## STATED PROBLEM
Do these statements agree with the blog post about the SoFoBoMo 2011 photo book? Answer yes or no for each and quote the words of the post that decide it. 1. Of the 281 photographs kept after the first round of deletion, 68 went into the new book. 2. The 2010 photo book used color photographs. 3. Valkmusa is a shopping center for travelers on road 6.

## SUPPLIED TEXT
※ ※ ※
Thursday, August 4, 2011

Back to photography - a second SoFoBoMo 2011 photo book

I'll come back to my comparison between the Panasonic LX3 and LX5 in a day or two. But first some photographs, in a book.

The best way to learn to use a camera is to use it. This I have done after I got the LX5 on Monday. In fact, it turned out that there were enough photographs to make a SoFoBoMo 2011 book. After the first round of deletion I had 281 photographs, of which 68 were included in the book.

In 2010 I made a photo book using black-and-white photographs in 1:1 aspect ratio (square format). The title of that book was Summer in black and white squared. This year I though it would be good to be a bit less dogmatic: use color, and allow other aspect ratios.

The new book is titled From Pukaro to Valkmusa, and it is available in the PDF format (12.7 MB file).

This photo book illustrates summer in Finland: marsh, forest and lake views as well as garden, grill and sauna activities. The title refers to two places: Pukaron Paroni, a shopping center for travellers on the road 6, and Valkmusa National Park, where you can explore more than 30 different swamp types.
※ ※ ※
## DATA PROVIDED
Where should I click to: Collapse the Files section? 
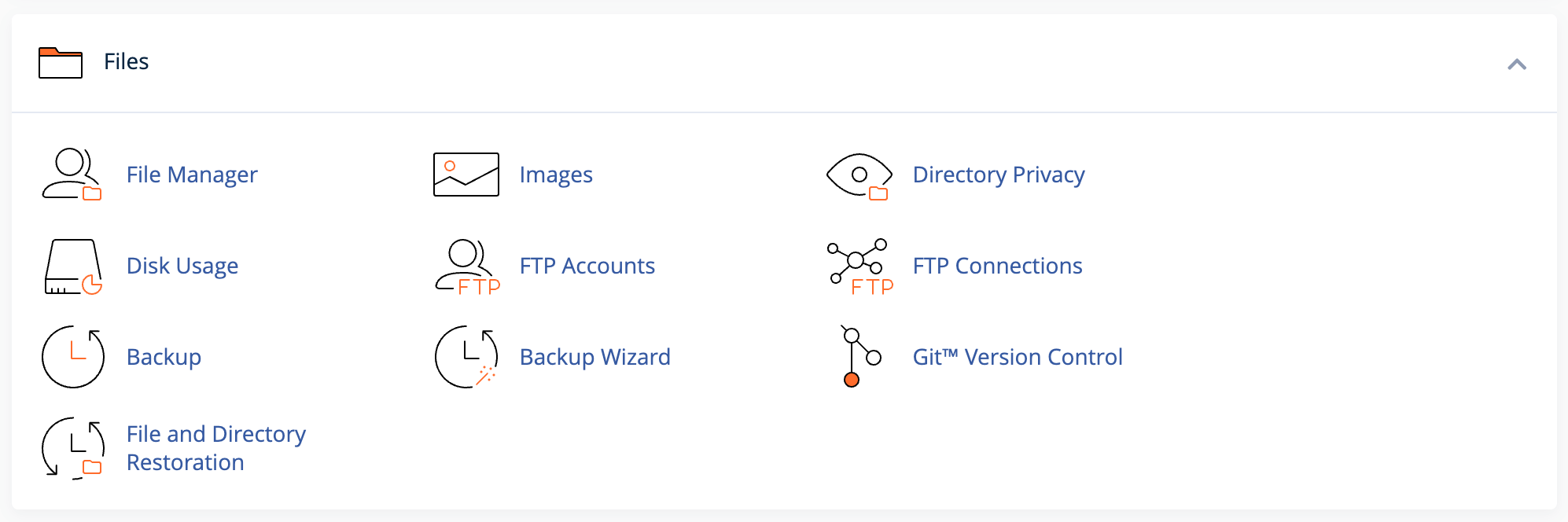pyautogui.click(x=1516, y=66)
※ ※ ※
## SOLUTION FOR THIS PROBLEM
1. Yes: "After the first round of deletion I had 281 photographs, of which 68 were included in the book."
2. No: "In 2010 I made a photo book using black-and-white photographs in 1:1 aspect ratio (square format)."
3. No: "Valkmusa National Park, where you can explore more than 30 different swamp types."